__Prompt__. Arrange the lines as a JSON list of strings, one string per line, starting at the line that has "Open the font Size dropdown" and ending after the line that has "The width and". Skip blank lines and leave the pictures out.

__Data for this exercise__.
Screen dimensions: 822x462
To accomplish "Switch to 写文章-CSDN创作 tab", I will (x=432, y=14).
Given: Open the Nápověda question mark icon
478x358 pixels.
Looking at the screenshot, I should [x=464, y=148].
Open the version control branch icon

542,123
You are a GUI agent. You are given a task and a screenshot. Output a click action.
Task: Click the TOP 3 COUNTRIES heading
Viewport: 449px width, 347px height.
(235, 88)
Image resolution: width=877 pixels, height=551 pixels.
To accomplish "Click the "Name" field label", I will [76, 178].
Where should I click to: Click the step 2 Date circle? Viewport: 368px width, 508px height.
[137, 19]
...
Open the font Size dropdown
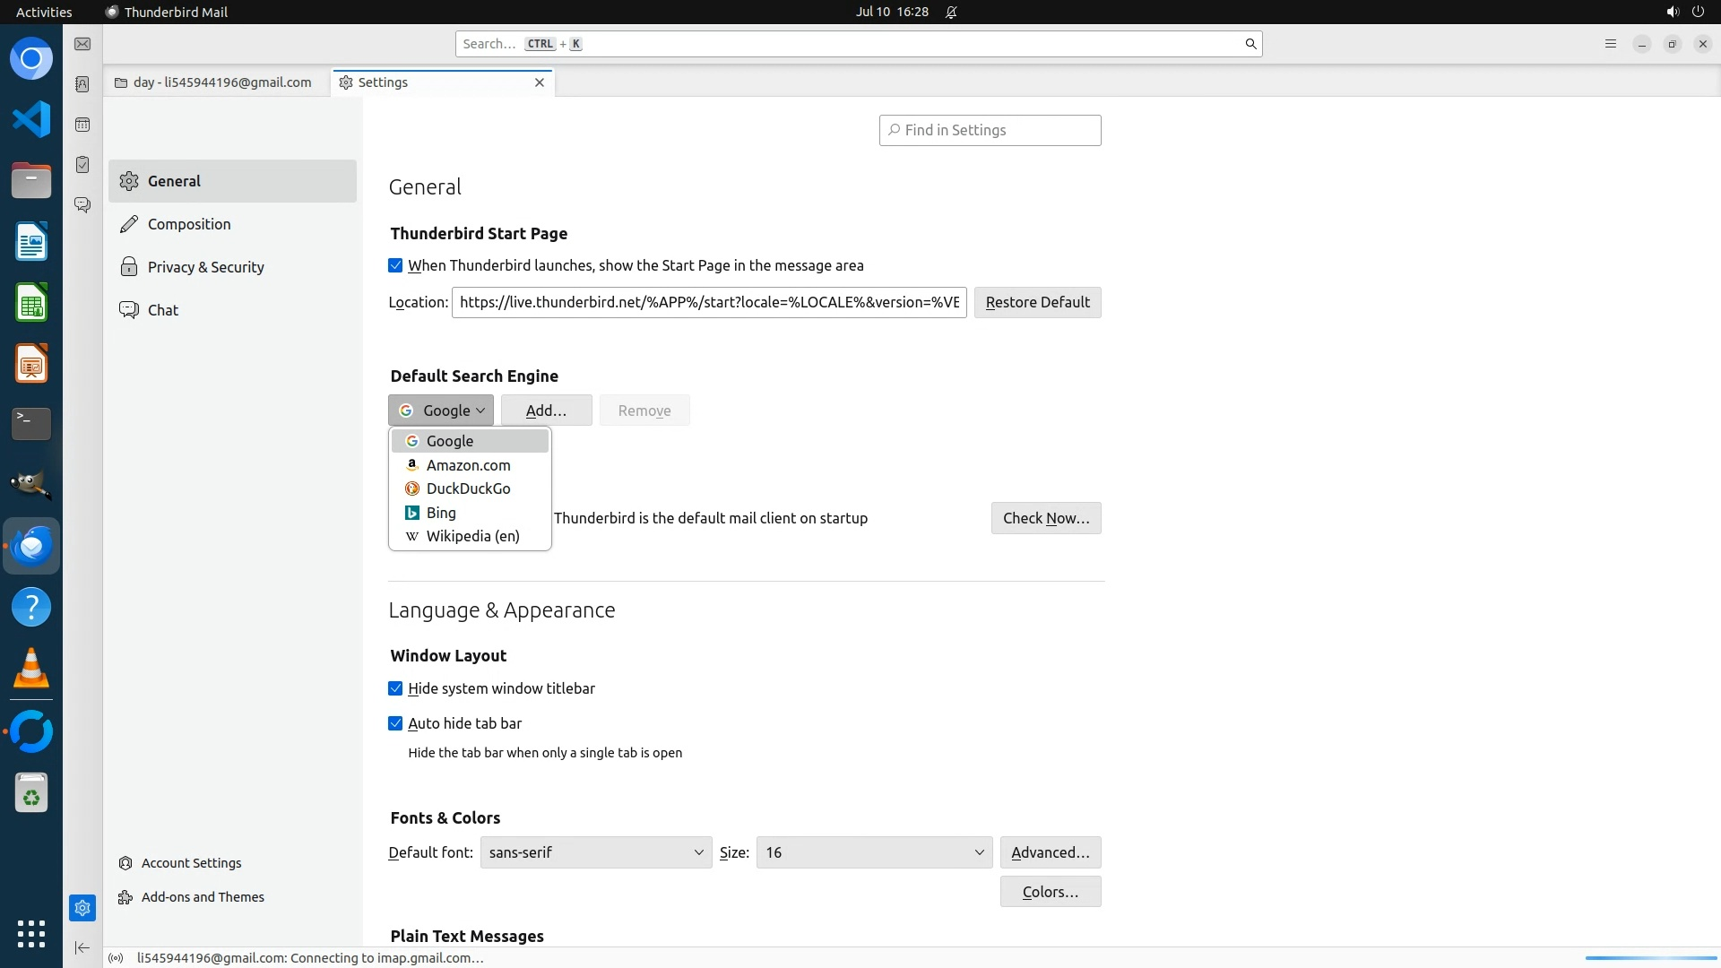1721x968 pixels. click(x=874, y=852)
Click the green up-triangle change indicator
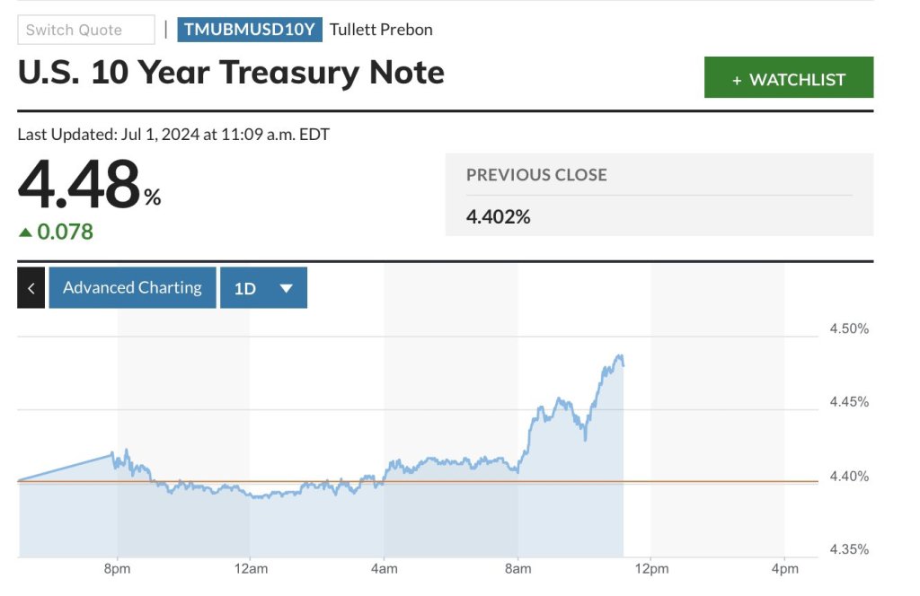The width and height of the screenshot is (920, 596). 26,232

__Reply__.
[
  "Open the font Size dropdown",
  "1721x968 pixels. click(x=874, y=852)",
  "Click the green up-triangle change indicator",
  "The width and height of the screenshot is (920, 596). 26,232"
]